- _EXERCISE BRIEF_
Could you write out, exactly as they stand, only the lines in the listing below from the line with "How do I perform: Click" to the line with "Where should I", both ends included, without the pictures?

- _SUPPLIED DATA_
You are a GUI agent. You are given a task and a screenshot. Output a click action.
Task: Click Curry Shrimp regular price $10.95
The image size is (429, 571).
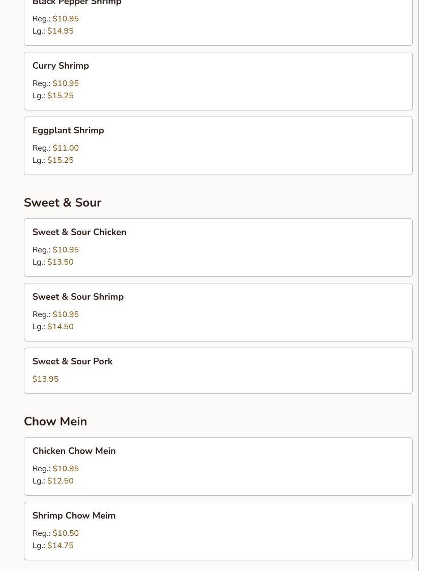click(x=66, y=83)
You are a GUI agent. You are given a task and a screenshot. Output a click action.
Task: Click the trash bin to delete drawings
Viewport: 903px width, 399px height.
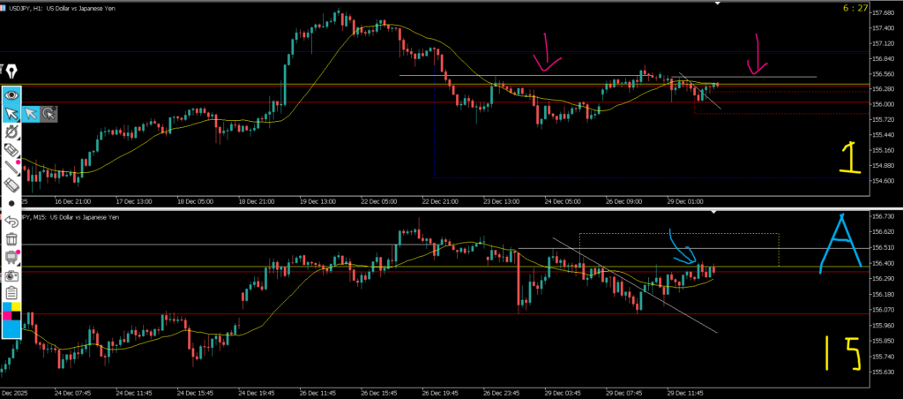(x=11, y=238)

--

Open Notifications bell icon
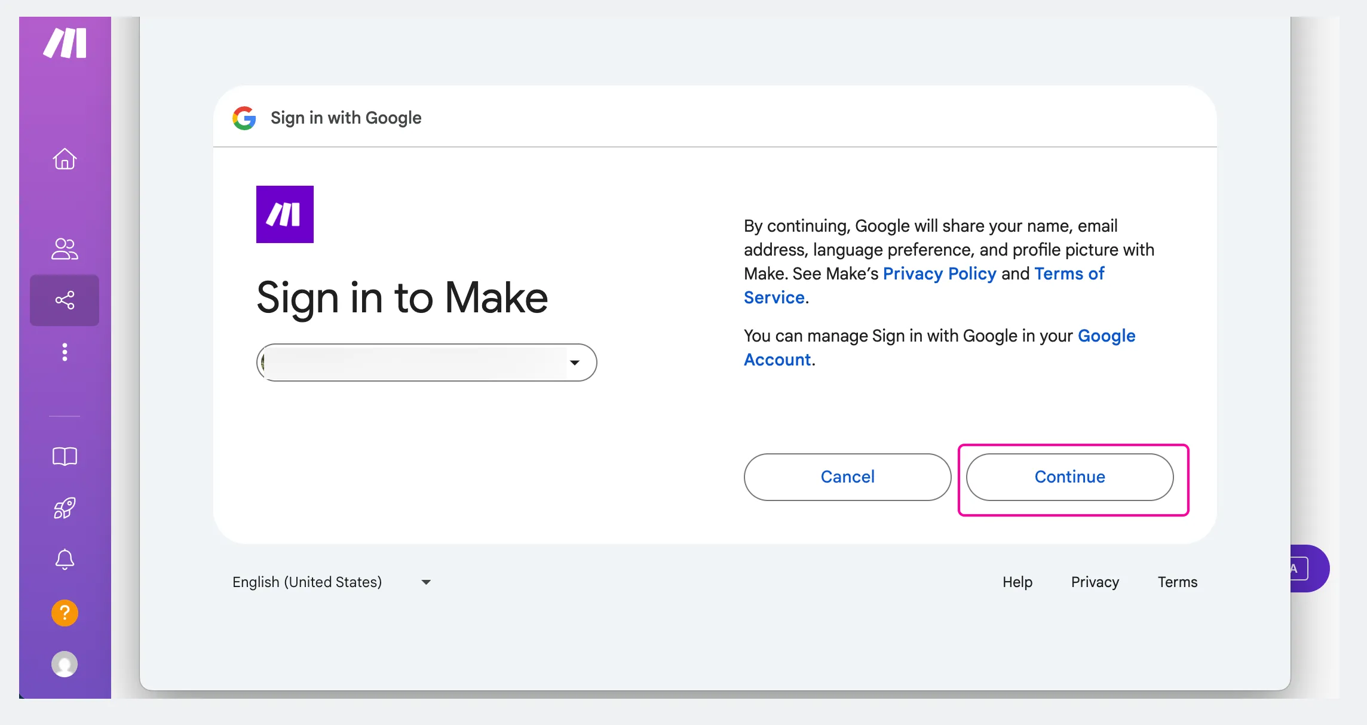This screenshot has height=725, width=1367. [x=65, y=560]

...

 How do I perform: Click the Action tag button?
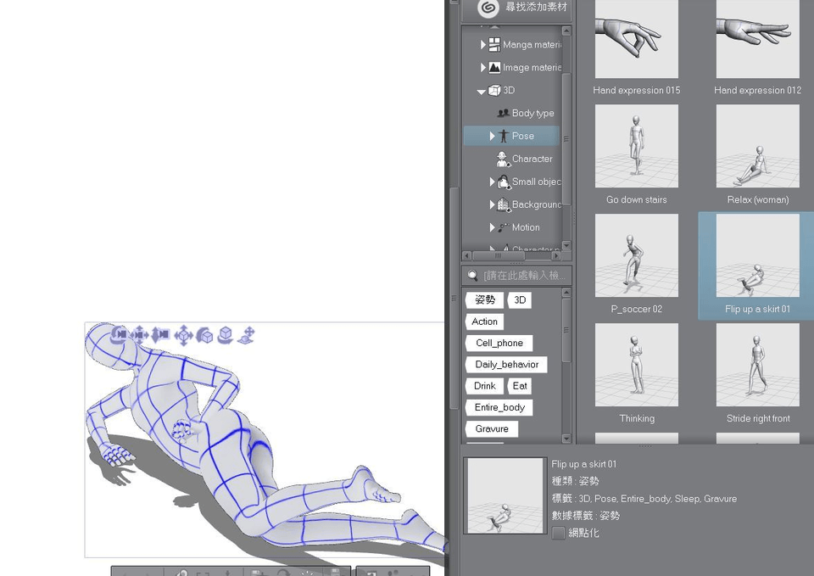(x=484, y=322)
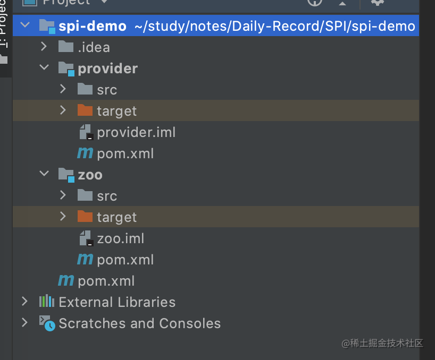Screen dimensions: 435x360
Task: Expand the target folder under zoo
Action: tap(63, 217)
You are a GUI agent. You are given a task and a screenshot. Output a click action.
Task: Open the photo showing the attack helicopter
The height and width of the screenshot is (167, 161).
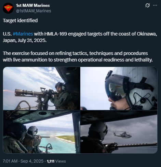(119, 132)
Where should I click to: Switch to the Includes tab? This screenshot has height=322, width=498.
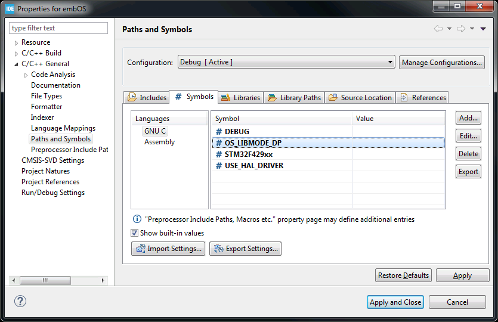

- _OUTPUT OF THE TASK_
 How do I perform: Click the Action tag button?
(x=484, y=322)
Screen dimensions: 435x360
Task: Expand the target folder under zoo
Action: tap(63, 217)
You are a GUI agent. You are given a task and a screenshot. Output a click action.
Task: Open the photo showing the attack helicopter
The height and width of the screenshot is (167, 161).
(119, 132)
Where should I click to: Switch to the Includes tab? This screenshot has height=322, width=498.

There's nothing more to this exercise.